W okresie jesiennym stawiamy sobie to pytanie o to, czy grabić liście. Właścicielom ogrodów często zależy na tym, by ich trawnik ładnie się prezentował, dlatego to robią. Ekspert z Wydziału Przyrodniczo-Technologicznego Uniwersytetu Przyrodniczego we Wrocławiu radzi jednak, by w pewnych sytuacjach opadłe liście zostawiać.
- Nie mam najmniejszej wątpliwości, że dokładne wygrabianie liści niszczy bioróżnorodność i przynosi same szkody, również działkowcom i właścicielom ogródków. Opadłe jesienią liście nie przestają bowiem pełnić ważnej roli: są kluczowym elementem ściółki, czyli środowiska życia wielu organizmów glebowych, na przykład dżdżownic, owadów takich jak chrząszcze i larw. A to oznacza, że w efekcie przyczyniają się do powstawania grzybów i bakterii glebowych, z których powstaje próchnica, bardzo ważny składnik gleby, który jest źródłem składników pokarmowych dla roślin - powiedział profesor Przemysław Bąbelewski z Wydziału Przyrodniczo-Technologicznego Uniwersytetu Przyrodniczego we Wrocławiu.
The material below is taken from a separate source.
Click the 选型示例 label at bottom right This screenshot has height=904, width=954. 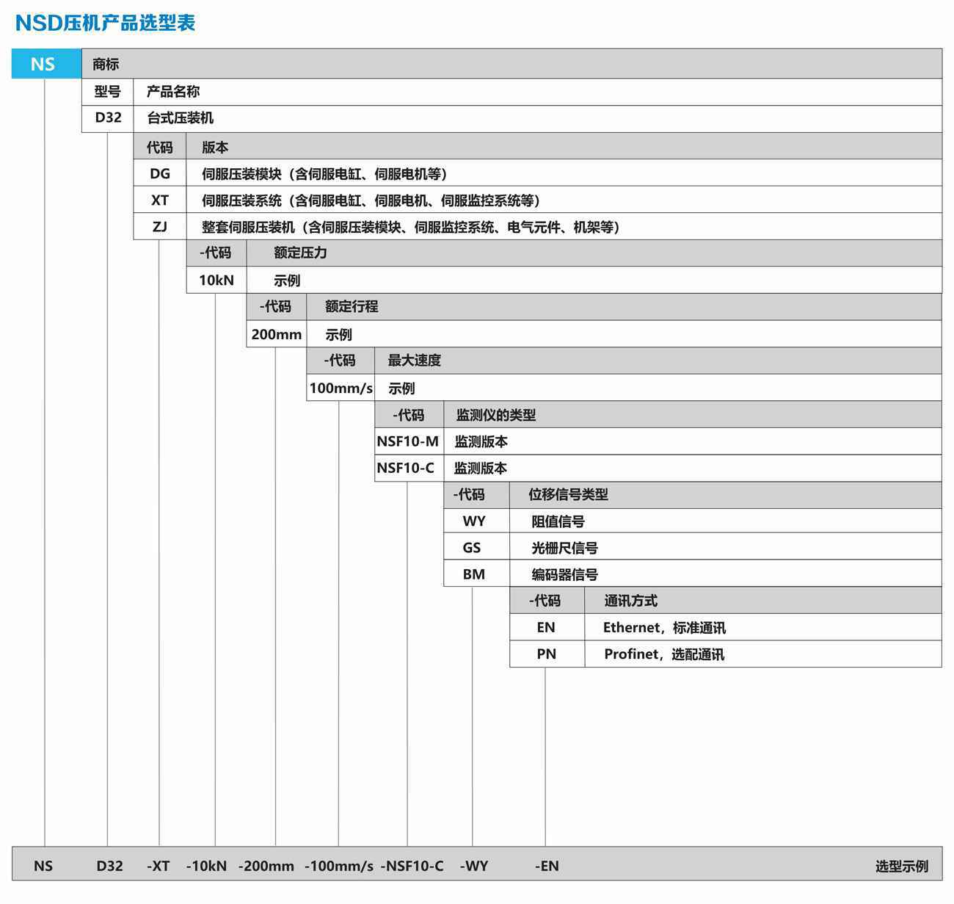901,867
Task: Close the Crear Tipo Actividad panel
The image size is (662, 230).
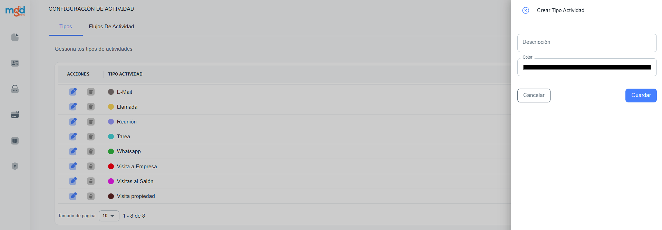Action: click(x=526, y=10)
Dodał, że dokładne wygrabianie liści sprawia, że nasz ogród zamienia się w biologiczną pustynię.
Ekspert radzi zatem, aby na prywatnych posesjach grabić liście - ze względów estetycznych - jedynie z reprezentacyjnych trawników. Z kolei w przypadku miejskich parków - by usuwać je tylko ze ścieżek i chodników.
Czy grabić liście?
Naukowiec podkreślił, że pożywienia w ściółce szukają też ptaki, a rozkładające się liście i szczątki innych roślin chronią przed mrozem korzenie i nasiona znajdujące się w ziemi.
- Zapobiegają one również nadmiernemu parowaniu i przesuszeniu gleby. Podsumowując: pozostawione w ogrodzie czy na działce liście to gwarancja tego, że nasze następne warzywne lub owocowe zbiory będą obfitsze, a kwiaty i drzewa dorodniejsze - tłumaczył ekspert. Warto też pamiętać, że kupki liści są schronieniem dla jeży.
Profesor Bąbelewski wskazuje przy tym, że wyjątkiem są liście kasztanowca białego, które należy dokładnie wygrabiać ze względu na inwazję motyla szrotówka kasztanowcowiaczka, niszczącego liście u tych drzew. Opadłe liście tych drzew należy zutylizować, na przykład zakopując je w ziemi.